Three of the ruins require advance ticket purchases ($3 per adult) and are led by park rangers. We were able to get on two tours (Cliff House and Balcony House). Long House is located in a section of the park that was closed due to staffing limitations, no doubt a reflection of the unfortunate budgetary constraints placed on our national park system.
Cliff House (top photo) is said to have 217 rooms and 23 kivas, making it the largest complex. As we wandered through here on the guided tour, we marveled at the size and sophistication of the architecture and the quality of the masonry. Though this and other ruins have endured since their construction in the 13th century, it’s sad that before their protection many artifacts were removed and many of the walls vandalized, some even knocked down, by thoughtless tourists.

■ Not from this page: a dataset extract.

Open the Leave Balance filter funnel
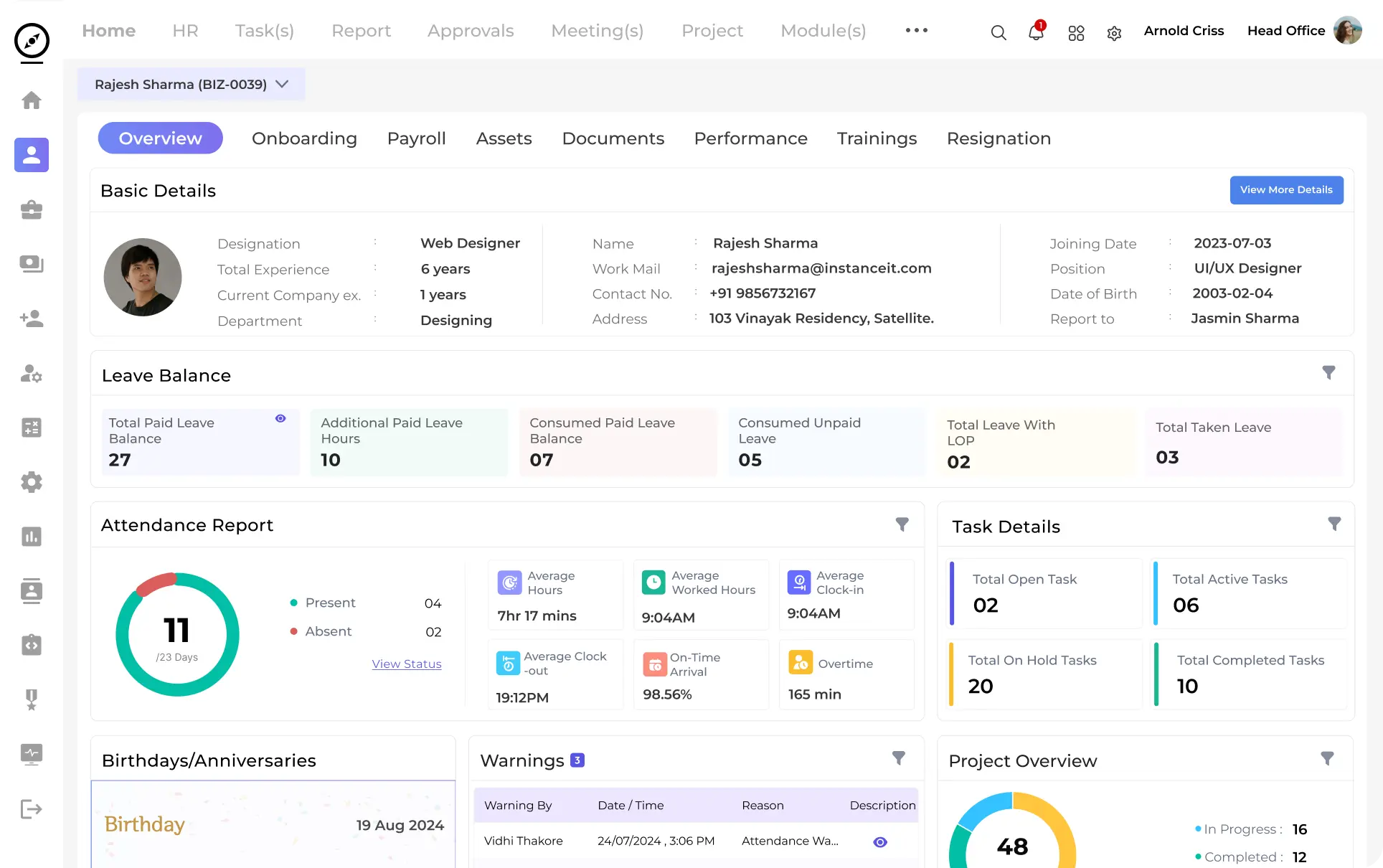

Balcony House was built on a smaller scale than Cliff House. It has far fewer rooms, about 35 to 40 and is so named because of its preserved balcony. The other unique aspects of this tour are the modes of ingress and egress. To get to the ruins, you descend a 32-foot ladder that vertically scales the cliffside. And, in order to leave, you crawl on hands and knees through a tight space (claustrophobes beware!) and finally climb a 60-foot ladder.

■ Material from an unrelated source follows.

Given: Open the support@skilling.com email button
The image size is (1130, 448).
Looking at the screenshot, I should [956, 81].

Spruce Tree House is experienced on a self-guided tour (no charge) that features a kiva with a restored roof. It is the third largest complex with about 130 rooms and 8 kivas.
In Mesa Verde, it is possible to see the evolution of the types of community construction. The park’s various archaeological sites clearly show a progression from the sixth-century pithouses …
… to the more elaborate pithouses of the 8th- through 10th-centuries …
… to the final forms — the rooms, towers and kivas — for which the Puebloans are now famous.
Archaeologists are still not sure why the more elaborate structures were built in virtually inaccessible alcoves just below the mesa tops. Though there is evidence that people lived on the mesa tops, did conditions change during the 13th-century to force families to move to protected alcoves, a possible hint that warfare became more prominent?
There are other mysteries, too. Why, for example, were many openings built T-shaped? One proffered explanation is to provide easy passage for people carrying loads on their backs, but really no one knows for sure.
And why were the axis-lines through the firepit, ventilator hole and sipapu aligned precisely south? To serve an astronomical function?
Incredibly, there are some 4,700 known archeological sites in the park.
The Puzzling Departure: No one knows for sure where the Ancient Puebloans went after they abandoned their cliff communities. The current thinking is that they migrated to lower ground and became the pueblo tribes of today. But the mystery of their departure remains. Although the theory of a serious drought has been popular, many archaeologists now have doubts that this is a viable single reason.
The emergence from an extinction event: You can’t help but be astonished that legends the world over tell of a series of catastrophic events that took place within recent human memory. Massive flooding, conflagrations, and extreme weather conditions are all described in tales that have been handed down orally for a very long time. The outlines of what took place are remarkably similar among all cultures. All of them describe the near extinction of humankind. The modern-day Native Americans, who include the Navajo, Hopi and Zuni, all have traditions that describe the survivors’ emergence into the present world after the catastrophe. The sipapu is a Hopi word for the “place of emergence” and is symbolically represented as a hole in the floor of all the kivas of the ancient Puebloans (for example, the hole at the bottom center of the very last photo above).